== TASK INSTRUCTIONS ==
Print all of the rows below again, word for word and in the same order.

Entries for locating text and elements:

···

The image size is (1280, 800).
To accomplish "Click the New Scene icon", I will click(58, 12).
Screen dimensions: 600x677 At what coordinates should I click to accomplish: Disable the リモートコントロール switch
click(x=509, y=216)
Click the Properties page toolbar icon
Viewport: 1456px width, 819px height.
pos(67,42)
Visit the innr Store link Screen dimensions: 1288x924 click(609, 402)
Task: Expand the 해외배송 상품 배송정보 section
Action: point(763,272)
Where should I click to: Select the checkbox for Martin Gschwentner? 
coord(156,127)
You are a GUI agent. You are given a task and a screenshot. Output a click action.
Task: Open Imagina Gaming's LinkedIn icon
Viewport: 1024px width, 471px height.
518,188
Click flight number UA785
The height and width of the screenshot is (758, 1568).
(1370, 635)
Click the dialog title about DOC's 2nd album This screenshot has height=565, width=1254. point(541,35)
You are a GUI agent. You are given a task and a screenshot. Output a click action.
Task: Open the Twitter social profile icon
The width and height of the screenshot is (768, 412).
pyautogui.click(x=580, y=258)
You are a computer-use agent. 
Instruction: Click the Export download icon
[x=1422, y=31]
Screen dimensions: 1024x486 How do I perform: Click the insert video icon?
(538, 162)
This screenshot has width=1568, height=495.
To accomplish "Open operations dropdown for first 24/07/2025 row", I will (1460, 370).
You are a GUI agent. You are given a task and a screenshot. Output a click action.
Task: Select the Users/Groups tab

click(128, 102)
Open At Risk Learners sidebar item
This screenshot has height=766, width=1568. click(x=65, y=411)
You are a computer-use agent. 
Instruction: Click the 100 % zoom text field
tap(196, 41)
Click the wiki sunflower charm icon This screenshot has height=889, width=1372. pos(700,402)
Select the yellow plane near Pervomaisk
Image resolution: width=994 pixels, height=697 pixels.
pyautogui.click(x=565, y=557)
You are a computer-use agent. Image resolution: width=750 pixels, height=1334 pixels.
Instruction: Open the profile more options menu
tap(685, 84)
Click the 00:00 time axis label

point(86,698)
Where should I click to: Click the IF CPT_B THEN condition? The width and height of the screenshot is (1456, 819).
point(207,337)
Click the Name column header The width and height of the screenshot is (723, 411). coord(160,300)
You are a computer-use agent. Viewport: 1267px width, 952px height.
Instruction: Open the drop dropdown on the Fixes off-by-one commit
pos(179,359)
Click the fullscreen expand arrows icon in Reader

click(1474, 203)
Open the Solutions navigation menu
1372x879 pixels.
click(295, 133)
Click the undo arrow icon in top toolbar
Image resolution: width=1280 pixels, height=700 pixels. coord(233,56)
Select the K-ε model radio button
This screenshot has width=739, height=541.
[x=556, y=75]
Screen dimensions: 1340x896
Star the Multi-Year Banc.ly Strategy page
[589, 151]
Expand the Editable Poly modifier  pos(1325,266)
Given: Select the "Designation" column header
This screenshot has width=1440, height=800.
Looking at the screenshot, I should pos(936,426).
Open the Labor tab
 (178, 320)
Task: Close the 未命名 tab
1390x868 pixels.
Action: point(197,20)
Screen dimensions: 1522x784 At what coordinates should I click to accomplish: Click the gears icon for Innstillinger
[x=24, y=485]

···

== SOLUTION TO THIS PROBLEM ==
The image size is (1280, 800).
To accomplish "Click the New Scene icon", I will click(58, 12).
Screen dimensions: 600x677 At what coordinates should I click to accomplish: Disable the リモートコントロール switch
click(x=509, y=216)
Click the Properties page toolbar icon
Viewport: 1456px width, 819px height.
pos(67,42)
Visit the innr Store link Screen dimensions: 1288x924 click(609, 402)
Task: Expand the 해외배송 상품 배송정보 section
Action: point(763,272)
Where should I click to: Select the checkbox for Martin Gschwentner? 
coord(156,127)
You are a GUI agent. You are given a task and a screenshot. Output a click action.
Task: Open Imagina Gaming's LinkedIn icon
Viewport: 1024px width, 471px height.
518,188
Click flight number UA785
The height and width of the screenshot is (758, 1568).
(1370, 635)
Click the dialog title about DOC's 2nd album This screenshot has height=565, width=1254. point(541,35)
You are a GUI agent. You are given a task and a screenshot. Output a click action.
Task: Open the Twitter social profile icon
The width and height of the screenshot is (768, 412).
pyautogui.click(x=580, y=258)
You are a computer-use agent. 
Instruction: Click the Export download icon
[x=1422, y=31]
Screen dimensions: 1024x486 How do I perform: Click the insert video icon?
(538, 162)
This screenshot has width=1568, height=495.
To accomplish "Open operations dropdown for first 24/07/2025 row", I will (1460, 370).
You are a GUI agent. You are given a task and a screenshot. Output a click action.
Task: Select the Users/Groups tab

click(128, 102)
Open At Risk Learners sidebar item
This screenshot has height=766, width=1568. click(x=65, y=411)
You are a computer-use agent. 
Instruction: Click the 100 % zoom text field
tap(196, 41)
Click the wiki sunflower charm icon This screenshot has height=889, width=1372. pos(700,402)
Select the yellow plane near Pervomaisk
Image resolution: width=994 pixels, height=697 pixels.
pyautogui.click(x=565, y=557)
You are a computer-use agent. Image resolution: width=750 pixels, height=1334 pixels.
Instruction: Open the profile more options menu
tap(685, 84)
Click the 00:00 time axis label

point(86,698)
Where should I click to: Click the IF CPT_B THEN condition? The width and height of the screenshot is (1456, 819).
point(207,337)
Click the Name column header The width and height of the screenshot is (723, 411). coord(160,300)
You are a computer-use agent. Viewport: 1267px width, 952px height.
Instruction: Open the drop dropdown on the Fixes off-by-one commit
pos(179,359)
Click the fullscreen expand arrows icon in Reader

click(1474, 203)
Open the Solutions navigation menu
1372x879 pixels.
click(295, 133)
Click the undo arrow icon in top toolbar
Image resolution: width=1280 pixels, height=700 pixels. coord(233,56)
Select the K-ε model radio button
This screenshot has width=739, height=541.
[x=556, y=75]
Screen dimensions: 1340x896
Star the Multi-Year Banc.ly Strategy page
[589, 151]
Expand the Editable Poly modifier  pos(1325,266)
Given: Select the "Designation" column header
This screenshot has width=1440, height=800.
Looking at the screenshot, I should pos(936,426).
Open the Labor tab
 (178, 320)
Task: Close the 未命名 tab
1390x868 pixels.
Action: point(197,20)
Screen dimensions: 1522x784 At what coordinates should I click to accomplish: Click the gears icon for Innstillinger
[x=24, y=485]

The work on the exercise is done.